From Kepler to Newton: Inductive Biases Guide Learned World Models in Transformers
Ziming Liu, Sophia Sanborn, Surya Ganguli, Andreas Tolias

TL;DR
This paper shows that simple inductive biases in transformer architectures enable the learning of physical laws, transitioning from mere curve-fitting to discovering Newtonian mechanics in world models.
Contribution
The authors introduce three minimal inductive biases that allow generic Transformers to learn physical laws, bridging the gap between high prediction accuracy and true scientific understanding.
Findings
Transformers with spatial smoothness and stability learn Keplerian orbits.
Adding temporal locality enables discovery of Newtonian force laws.
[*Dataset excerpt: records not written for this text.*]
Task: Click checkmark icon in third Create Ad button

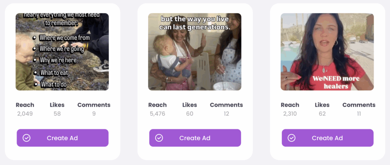Action: coord(291,138)
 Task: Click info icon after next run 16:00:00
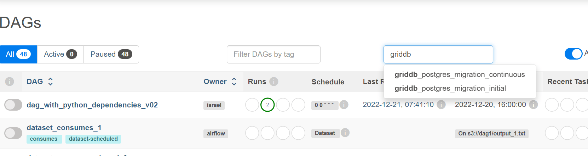pyautogui.click(x=533, y=105)
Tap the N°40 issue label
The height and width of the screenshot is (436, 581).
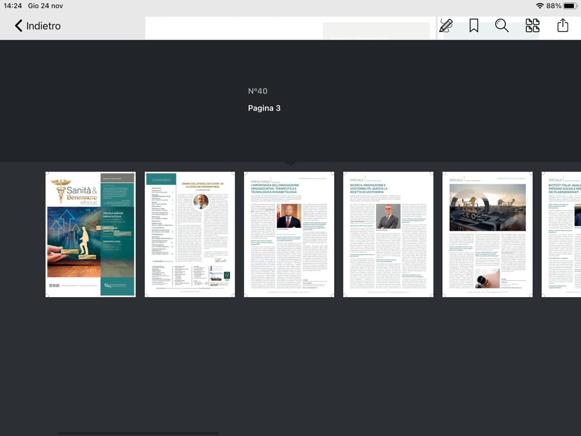[257, 91]
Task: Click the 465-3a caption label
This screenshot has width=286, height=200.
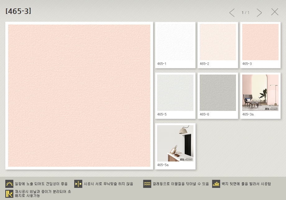Action: (248, 115)
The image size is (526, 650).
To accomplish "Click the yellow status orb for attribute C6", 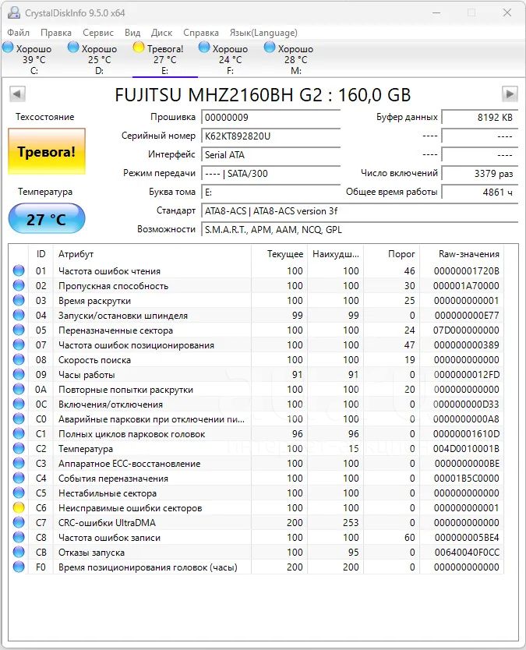I will pyautogui.click(x=19, y=508).
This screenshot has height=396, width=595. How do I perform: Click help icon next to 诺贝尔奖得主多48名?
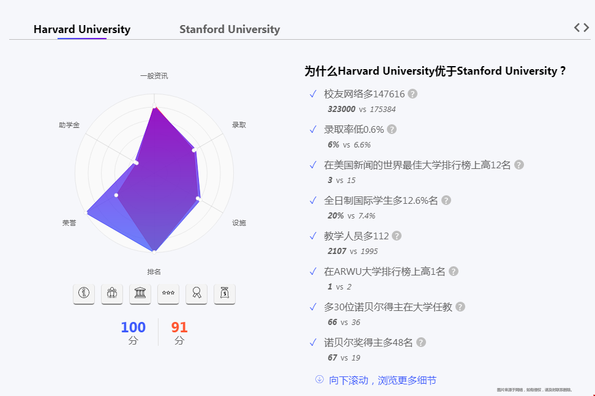coord(421,342)
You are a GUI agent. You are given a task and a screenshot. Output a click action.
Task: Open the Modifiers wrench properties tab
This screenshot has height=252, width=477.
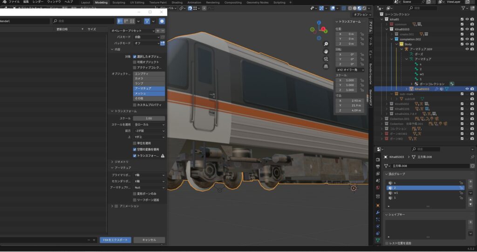coord(377,212)
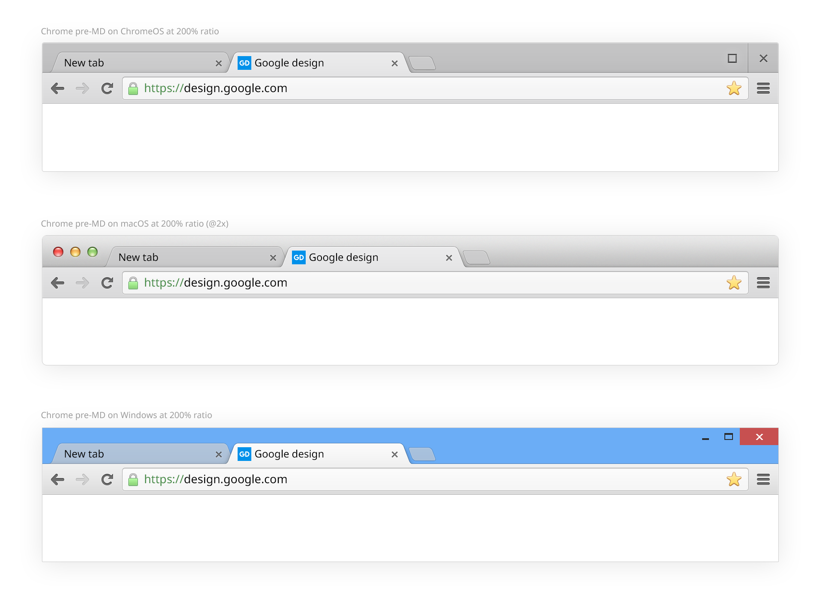Click the forward arrow in ChromeOS browser
Image resolution: width=822 pixels, height=604 pixels.
tap(82, 88)
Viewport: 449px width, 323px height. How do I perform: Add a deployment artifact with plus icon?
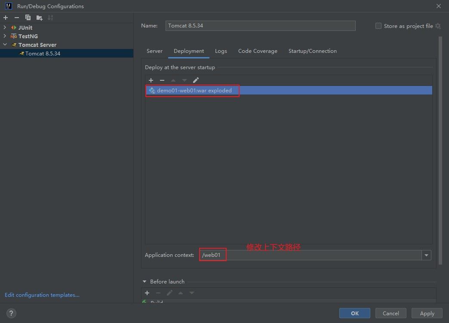tap(151, 80)
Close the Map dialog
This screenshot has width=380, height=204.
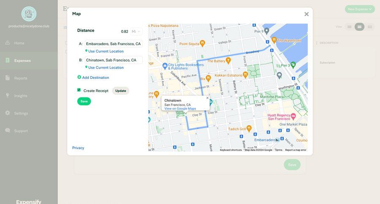307,14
Architectural biases determine whether models fit curves or understand physics.
Abstract
Can general-purpose AI architectures go beyond prediction to discover the physical laws governing the universe? True intelligence relies on "world models" -- causal abstractions that allow an agent to not only predict future states but understand the underlying governing dynamics. While previous "AI Physicist" approaches have successfully recovered such laws, they typically rely on strong, domain-specific priors that effectively "bake in" the physics. Conversely, Vafa et al. recently showed that generic Transformers fail to acquire these world models, achieving high predictive accuracy without capturing the underlying physical laws. We bridge this gap by systematically introducing three minimal inductive biases. We show that ensuring spatial smoothness (by formulating prediction as continuous regression) and stability (by training with noisy contexts to mitigate error accumulation)…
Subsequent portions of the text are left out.